Jazz Gunung Bromo 2019 – Jazz festival dengan banyak warna

Jazz Gunung Bromo 2019 menghadirkan festival dengan banyak warna dari seluruh Indonesia, masing-masing memberikan rasa jazz mereka sendiri. Beragam gaya, straight-ahead (Yuri Mahatma Quartet), etnik (Geliga), pop (Sierra Soetedjo), blues (Gugun Blues Shelter), acid jazz (Tristan, dari Belanda), jazz terinspirasi oleh sains (Voyager 4 dari Perancis), dan bahkan beberapa rap menunjukkan bahwa musisi Indonesia ingin menjelajah.
Syukurlah, banyak seniman yang menyajikan musik berdasarkan standar jazz dan bahasa jazz seperti Latin Jazz, bebop, dan fusion mainstream. Ada banyak gaya yang beragam, tema jazz yang dapat mengikat semua orang. Jazz Gunung dapat dengan bercanda disebut “cool jazz”, tetapi festival terasa hot ketika para penonton menari, bernyanyi, dan mendengarkan bersama.
Tompi memainkan set lagu yang diisi dengan banyak melodinya yang manis, seperti Tak Pernah, Setengah Hati, dan menutup malam pertama festival dengan Cerita Kita. Dia juga memberikan sampul salah satu lagu yang favorit Indonesia oleh Gesang Martohartono, Bengawan Solo. Apa yang membuat pertunjukan ini berbeda dari acara-acara lainnya adalah hubungan musikal dengan drummernya Rafi Muhammad dan pianis Yongki Vincent. Yongki mampu menggambar banyak warna yang terletak di dalam lagu-lagu Tompi, menambah kedalaman baru ke pertunjukan. Yongki dan Tompi bahkan mengisyaratkan kegilaan musik dari film terbaru dengan Can You Feel the Love Tonight, dengan gaya main-main yang menghubungkan para musisinya dengan penontonnya.
Hari kedua dibuka dengan kejutan yang cukup menyenangkan dari MLD Jazz Project Musim 4, yang saat ini sedang tur di seluruh Jawa. Penyanyi Puspallia Panggabean membuat penonton terhibur sambil mengkoneksikan mereka lewat nomor standar jazz seperti My Favorite Things. Dia memberikan beberapa informasi tentang bagaimana lagu itu mendapatkan popularitas di musikal Broadway 1959 The Sound of Music, dan kemudian film 1965. Dia menjelaskan bagaimana standar jazz dapat diartikan bagi mereka yang hadir yang mungkin hanya tahu melodi dari lagu Ariana Grande 7 Rings. Band ini memiliki rasa yang unik untuk memainkan standar ini dengan penuh semangat. Mereka bahkan menampilkan lagu asli berjudul Kee oleh bassis band Hafiz Aga. Perhatikan musisi-musisi ini di tahun-tahun mendatang karena tur ini mungkin hanya awal dari karir mereka yang panjang.

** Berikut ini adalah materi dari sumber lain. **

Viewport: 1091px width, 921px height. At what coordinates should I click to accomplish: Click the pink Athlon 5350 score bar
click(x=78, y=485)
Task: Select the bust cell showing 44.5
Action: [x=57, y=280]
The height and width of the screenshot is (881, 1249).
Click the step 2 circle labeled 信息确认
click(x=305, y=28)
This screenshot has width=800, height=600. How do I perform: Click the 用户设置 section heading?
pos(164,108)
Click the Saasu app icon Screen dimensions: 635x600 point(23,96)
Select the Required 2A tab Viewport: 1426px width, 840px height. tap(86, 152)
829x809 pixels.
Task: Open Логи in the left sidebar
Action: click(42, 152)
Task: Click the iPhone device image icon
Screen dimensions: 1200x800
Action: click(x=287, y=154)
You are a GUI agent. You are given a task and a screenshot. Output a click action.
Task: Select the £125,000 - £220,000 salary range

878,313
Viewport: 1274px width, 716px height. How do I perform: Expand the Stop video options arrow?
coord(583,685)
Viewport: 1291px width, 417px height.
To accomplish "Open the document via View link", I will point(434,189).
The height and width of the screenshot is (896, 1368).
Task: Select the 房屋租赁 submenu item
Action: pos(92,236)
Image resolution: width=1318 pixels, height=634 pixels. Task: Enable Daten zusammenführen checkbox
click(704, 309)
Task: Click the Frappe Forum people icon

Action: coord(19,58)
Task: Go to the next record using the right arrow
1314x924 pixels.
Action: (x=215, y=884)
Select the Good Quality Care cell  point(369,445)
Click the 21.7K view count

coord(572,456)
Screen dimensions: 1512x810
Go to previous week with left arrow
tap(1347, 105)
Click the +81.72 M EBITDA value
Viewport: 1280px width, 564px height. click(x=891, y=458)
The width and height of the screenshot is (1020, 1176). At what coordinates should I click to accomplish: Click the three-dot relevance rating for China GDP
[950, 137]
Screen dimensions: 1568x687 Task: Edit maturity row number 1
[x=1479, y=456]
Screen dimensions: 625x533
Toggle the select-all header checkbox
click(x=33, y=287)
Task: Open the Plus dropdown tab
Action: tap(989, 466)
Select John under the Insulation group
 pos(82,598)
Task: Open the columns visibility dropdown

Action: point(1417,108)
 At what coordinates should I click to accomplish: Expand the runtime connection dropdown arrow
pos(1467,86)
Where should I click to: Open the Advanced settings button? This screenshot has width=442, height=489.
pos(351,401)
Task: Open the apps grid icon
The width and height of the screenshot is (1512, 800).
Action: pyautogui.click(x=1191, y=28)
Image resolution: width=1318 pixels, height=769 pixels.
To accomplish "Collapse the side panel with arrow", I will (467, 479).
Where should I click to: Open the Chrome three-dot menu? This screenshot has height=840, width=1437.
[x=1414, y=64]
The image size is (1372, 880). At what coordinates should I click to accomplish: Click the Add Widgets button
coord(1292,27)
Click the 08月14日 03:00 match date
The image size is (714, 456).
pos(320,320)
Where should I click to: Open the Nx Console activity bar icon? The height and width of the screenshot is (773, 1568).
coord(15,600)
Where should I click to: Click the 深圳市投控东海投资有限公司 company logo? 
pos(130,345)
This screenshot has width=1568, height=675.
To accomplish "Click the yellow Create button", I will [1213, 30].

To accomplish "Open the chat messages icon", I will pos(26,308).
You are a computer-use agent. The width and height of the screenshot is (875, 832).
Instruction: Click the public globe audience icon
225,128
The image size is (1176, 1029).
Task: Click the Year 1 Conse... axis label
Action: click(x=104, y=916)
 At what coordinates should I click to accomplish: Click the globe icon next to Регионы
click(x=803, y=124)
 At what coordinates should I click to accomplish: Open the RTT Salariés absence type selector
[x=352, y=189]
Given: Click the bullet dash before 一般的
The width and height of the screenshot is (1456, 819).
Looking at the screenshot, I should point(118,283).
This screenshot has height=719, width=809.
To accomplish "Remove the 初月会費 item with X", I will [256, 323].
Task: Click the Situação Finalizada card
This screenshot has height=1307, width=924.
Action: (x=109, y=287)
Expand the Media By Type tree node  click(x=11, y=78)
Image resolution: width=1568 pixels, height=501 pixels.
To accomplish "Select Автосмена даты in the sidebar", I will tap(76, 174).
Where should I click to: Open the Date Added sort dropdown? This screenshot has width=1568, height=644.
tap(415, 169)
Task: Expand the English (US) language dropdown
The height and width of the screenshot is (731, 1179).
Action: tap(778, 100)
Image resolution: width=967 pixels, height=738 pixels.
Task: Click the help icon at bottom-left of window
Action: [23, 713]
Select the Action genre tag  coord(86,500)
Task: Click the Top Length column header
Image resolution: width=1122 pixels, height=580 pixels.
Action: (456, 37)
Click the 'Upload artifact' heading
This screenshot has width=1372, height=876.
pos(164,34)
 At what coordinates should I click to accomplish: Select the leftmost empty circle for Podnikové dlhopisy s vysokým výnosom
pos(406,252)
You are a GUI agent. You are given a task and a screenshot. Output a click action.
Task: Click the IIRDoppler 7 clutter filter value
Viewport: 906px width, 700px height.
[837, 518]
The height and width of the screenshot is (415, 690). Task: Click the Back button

Ada acara yang luar biasa untuk menghormati musisi Maryono di bagian Penghargaan Jazz Gunung. Maryono adalah salah satu musisi jazz dasar Indonesia yang memainkan klarinet, flute, dan saksofon bersama Bubi Chen, Jack Lesmana, dan Benny Mustapha. Dia adalah anggota dari grup seminalis Indonesian All Stars dan bermain di album Djanger Bali dengan pemain klarinet Amerika Tony Scott. Maryono adalah contoh dari jazz di Indonesia bukan hal yang baru, tetapi sudah ada musisi berkualitas sejak Indonesia dimulai. FX Boy, pemain alto saxophone dari Surabaya All Stars menerima penghargaan karena dia dan kelompoknya mendapat manfaat dengan menjadi murid Maryono.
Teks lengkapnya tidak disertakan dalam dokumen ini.